Courtesans and Fishcakes

Courtesans and Fishcakes

Author: James N. Davidson

Publisher: University of Chicago Press

Published: 2011-06-30

Total Pages: 400

ISBN-13: 0226137430

DOWNLOAD EBOOK

As any reader of the Symposium knows, the ancient Greek philosopher Socrates conversed over lavish banquets, kept watch on who was eating too much fish, and imbibed liberally without ever getting drunk. In other words, James Davidson writes, he reflected the culture of ancient Greece in which he lived, a culture of passions and pleasures, of food, drink, and sex before—and in concert with—politics and principles. Athenians, the richest and most powerful of the Greeks, were as skilled at consuming as their playwrights were at devising tragedies. Weaving together Greek texts, critical theory, and witty anecdotes, this compelling and accessible study teaches the reader a great deal, not only about the banquets and temptations of ancient Athens, but also about how to read Greek comedy and history.


Consuming Passions

Consuming Passions

Author: Merrall L. Price

Publisher: Routledge

Published: 2004-08-02

Total Pages: 178

ISBN-13: 1135886857

DOWNLOAD EBOOK

First Published in 2003. Routledge is an imprint of Taylor & Francis, an informa company.


Consuming Passion

Consuming Passion

Author: Ellen Mohr Catalano

Publisher:

Published: 1993

Total Pages: 0

ISBN-13: 9781879237384

DOWNLOAD EBOOK

This book helps you discover why you shop. It exposes the hidden persuaders in catalogs and malls that trigger compulsive buying. Special chapters focus on staying within a budget and resisting temptations.

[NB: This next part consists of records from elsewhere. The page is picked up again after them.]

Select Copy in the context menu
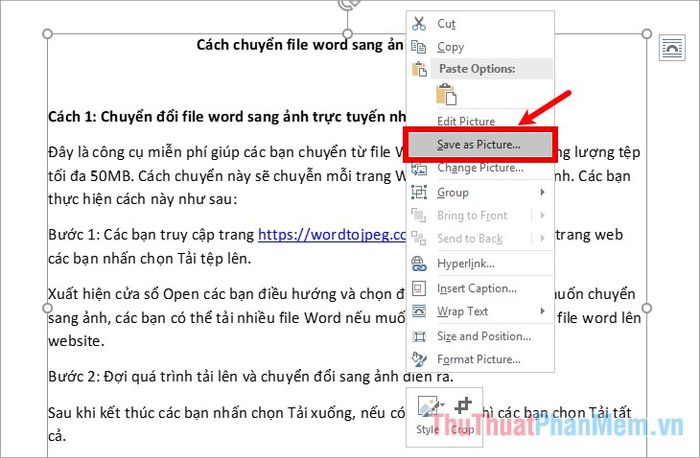The image size is (700, 458). click(450, 47)
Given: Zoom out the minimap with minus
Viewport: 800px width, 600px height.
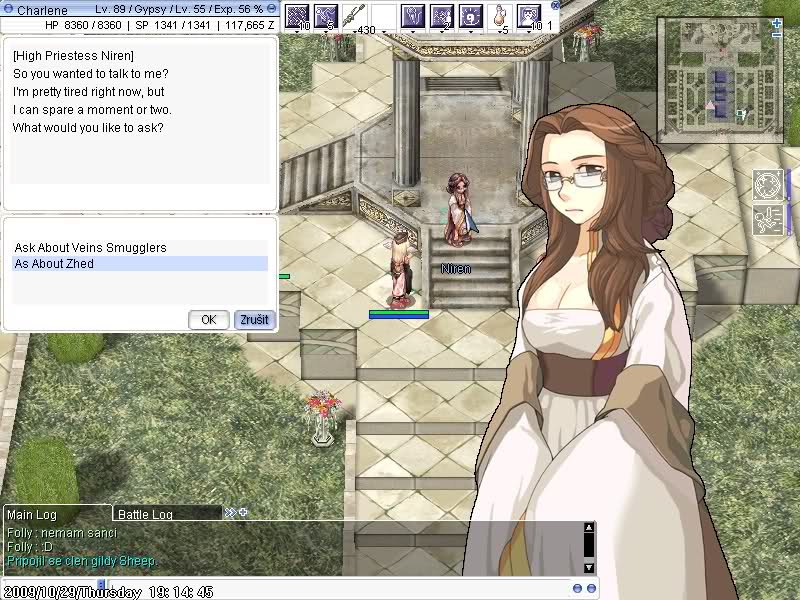Looking at the screenshot, I should point(777,35).
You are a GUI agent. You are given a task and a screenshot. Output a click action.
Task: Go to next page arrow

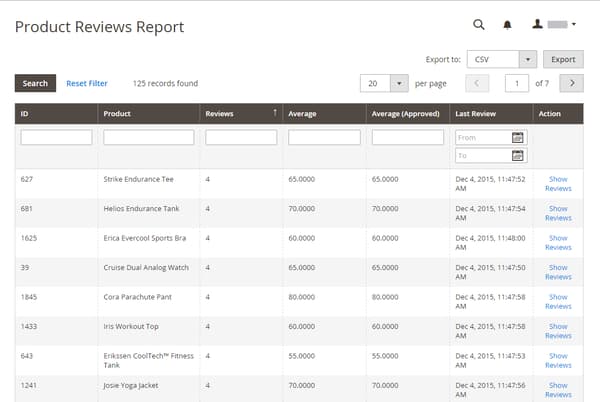click(571, 84)
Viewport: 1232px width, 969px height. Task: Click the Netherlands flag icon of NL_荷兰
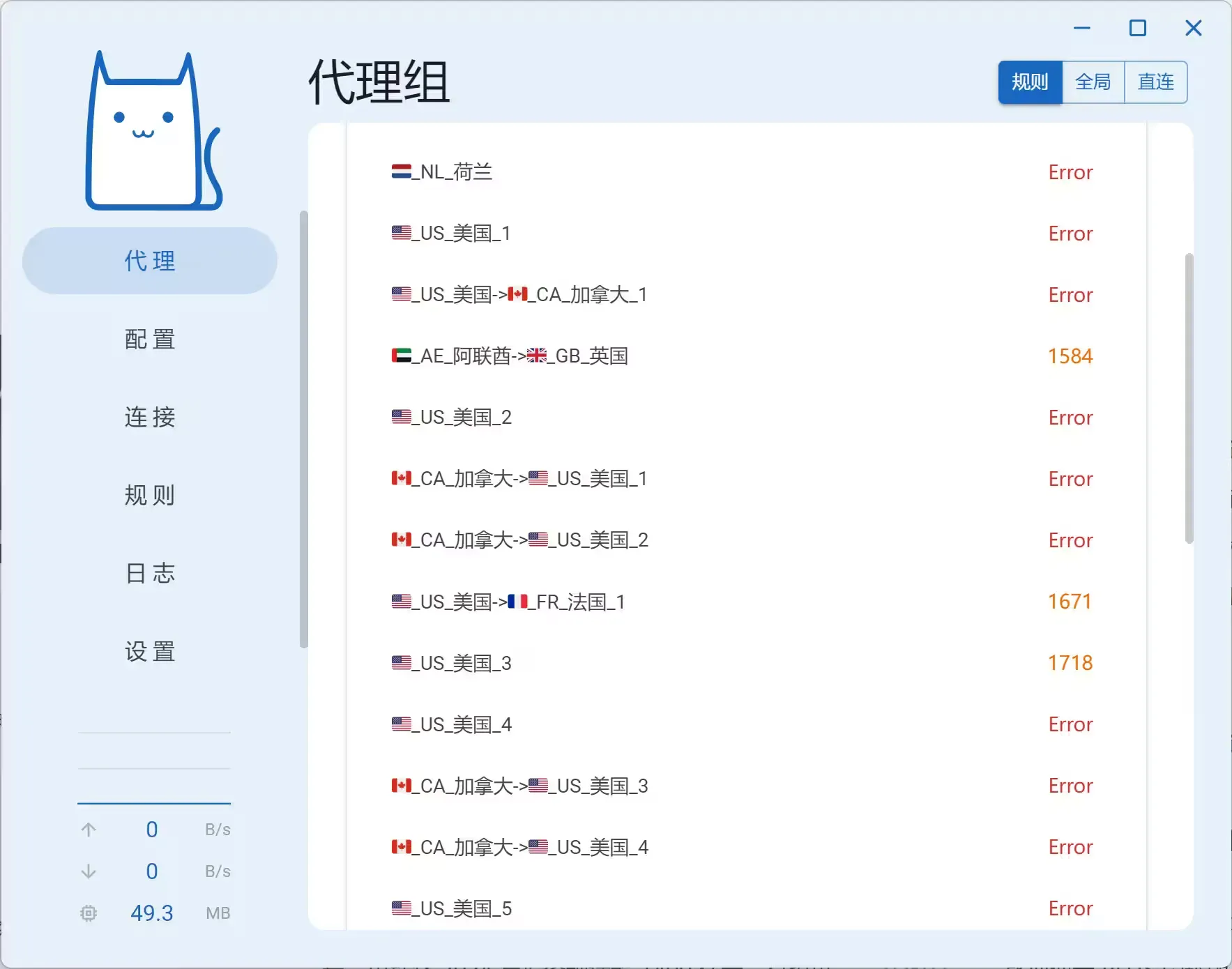401,171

Governance of Cons Passion

Governance of Cons Passion

Author: A. Hunt

Publisher: Springer

Published: 1996-10-01

Total Pages: 486

ISBN-13: 0333984390

DOWNLOAD EBOOK

This book explores the sumptuary laws that regulated conspicuous consumption in respect to dress, ornaments, and food that were widespread in late medieval and early modern Europe. It argues that sumptuary laws were attempts to stabilize social recognizability in the urban `world of strangers' and in the governance of cities. The gendered character of sumptuary laws are viewed as components of 'gender wars'. These laws are explored as projects directed at the reform of popular culture and in their links to the governance of vagrancy and of popular recreation. This study challenges the view that the sumptuary actually died and develops an argument that in the modern world the regulation of consumption persists, but becomes dispersed throughout a range of both public and private forms of governance. The conclusions stresses the persistence of projects of governance of personal appearance and of private consumption.


Consuming Passions

Consuming Passions

Author: Dawn M. Hadley

Publisher: Tempus Publishing, Limited

Published: 2005

Total Pages: 204

ISBN-13:

DOWNLOAD EBOOK

This multidisciplinary book explores the social practice of dining over 2000 years, examining the archaeological, documentary, material culture, and art historical evidence for the consumption of food and drink in various historical, social, and cultural contexts. The authors look at the locations for dining and the concomitant decoration, furniture, and tableware. They explore the norms for appropriate and inappropriate behavior and the rituals of dining, such as food preparation and presentation, the serving of food, and its means of consumption.